The thing was beginning to get on Pel’s nerves. After considering it an affair that concerned Orgny and the countryside around, he had thought wrongly for a while that it was a mere domestic bitterness; now he realised that it did concern Orgny after all, but not in the way he’d first thought. It was deeper than that and he felt himself neck-deep in old hatreds and a bitterness that was suffocating. Having been only a boy during the war, he’d never realised the emotions it had engendered. Now it seemed to be welling up again, filling the valleys with fury.
It seemed to be time to go to the man who might really know the truth, and he rang the Baron de Mougy and arranged to meet him at the château at Ste Monique.

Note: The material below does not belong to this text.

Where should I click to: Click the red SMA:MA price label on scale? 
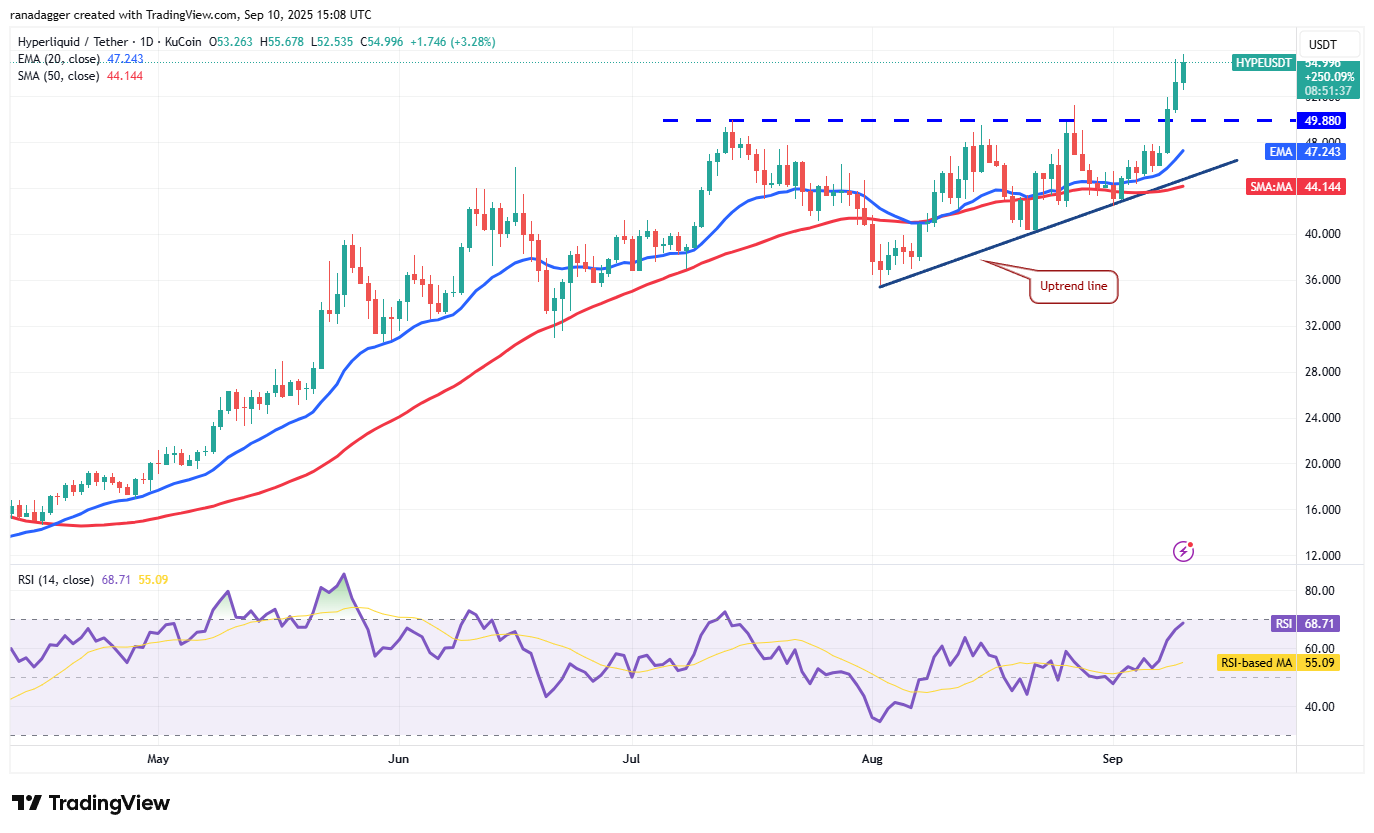tap(1271, 186)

The Baron was much more formidable than his wife, a cold-eyed man almost two metres high, thin as a lathe with a frame that was still all muscle and sinew despite his age. Pel remembered he’d been a champion fencer, a dead shot and a ruthless and murderous Resistance leader, and decided he wouldn’t like to be Piot if he discovered the liaison with his wife.
‘Inspector Pel,’ he said. ‘Police Judiciaire.’

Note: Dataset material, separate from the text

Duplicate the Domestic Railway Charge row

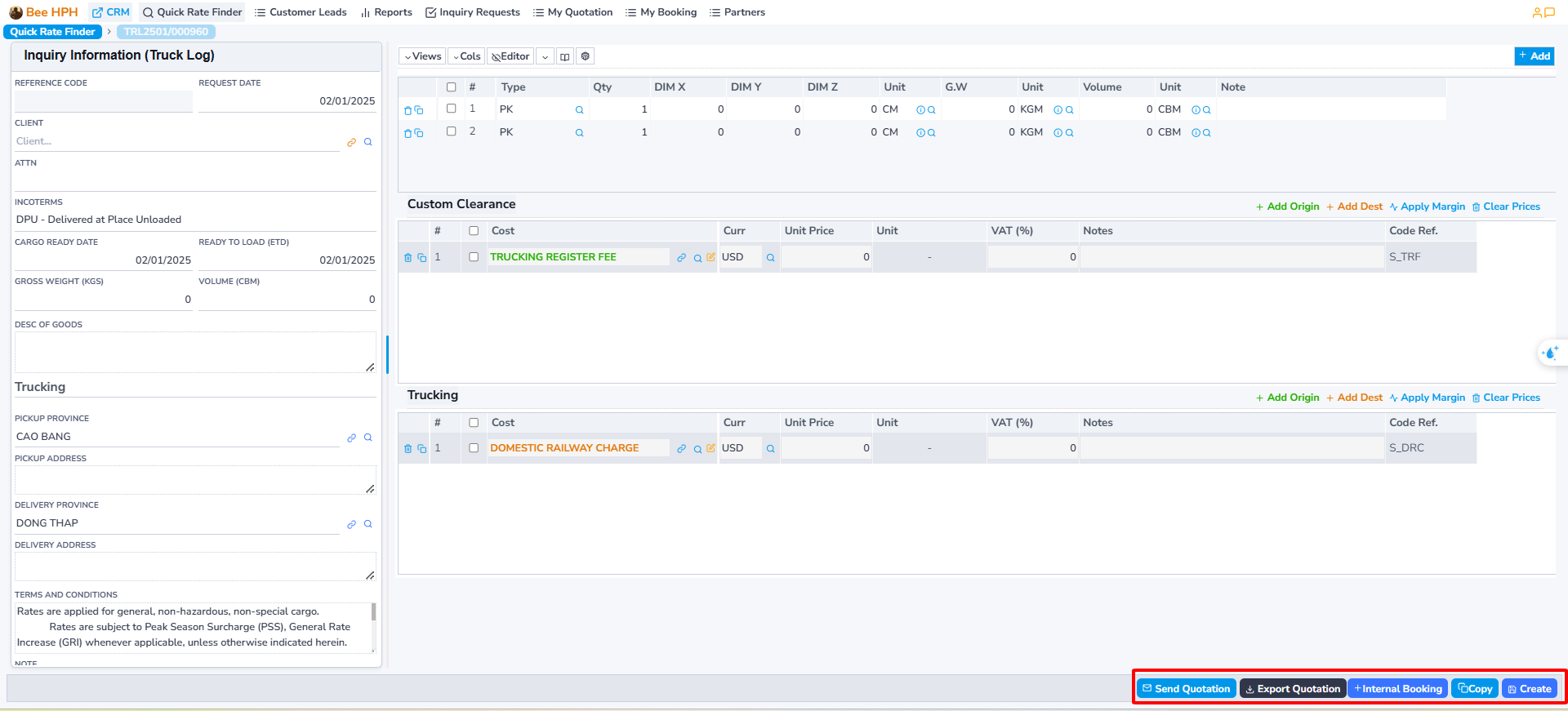tap(422, 449)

The Baron sniffed, as if he considered policemen a proletariat invention that couldn’t possibly have any connection with himself.
‘Wasn’t there a Pel who was police commissaire for Avignon in the Twenties,’ he said. ‘I’m sure I’ve heard of him.’

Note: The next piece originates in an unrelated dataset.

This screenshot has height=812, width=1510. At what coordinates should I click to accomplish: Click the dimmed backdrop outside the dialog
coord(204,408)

He was so condescending Pel disliked him at once. ‘There was a Pel who murdered his wife in Paris,’ he said flatly. ‘Felix-Albert Pel. Cut her up and burned the bits in the kitchen stove. It was at the time when Boulanger was trying to become President of the Republic. There were a lot of funny things happening in those days.’
De Mougy gave him a quick look but he didn’t say anything and, with him effectively put in his place, Pel laid down the map of Bussy-la-Fontaine that Darcy had obtained from Dôle. ‘Have you seen this before, Monsieur le Baron?’ he asked.
The cold eyes glittered. ‘Of course.’ The words were clipped and sparse like the Baron. ‘Heutelet telephoned me.’
Pel’s eyebrows lifted. ‘About this?’ he said.
‘No. About something else. He said he’d explained about that.’
‘Yes,’ Pel agreed. ‘He did.’
‘Then why ask me?’
‘Merely as a check, Monsieur. What is it?’
The Baron frowned. ‘It’s a map we put out to confuse the Germans during the war.’
‘Did it confuse them?’
‘Often.’
‘Were you in the château here when they were in residence?’
‘Of course not.’
‘Where were you?’
‘In the woods.’
He wasn’t exactly forthcoming, Pel thought, and he was having to dig out the facts with a trowel.
‘Where, Monsieur?’ he asked.
‘At Illy.’
‘What about the Germans here?’
The Baron’s thin mouth moved. ‘We shot a few,’ he said.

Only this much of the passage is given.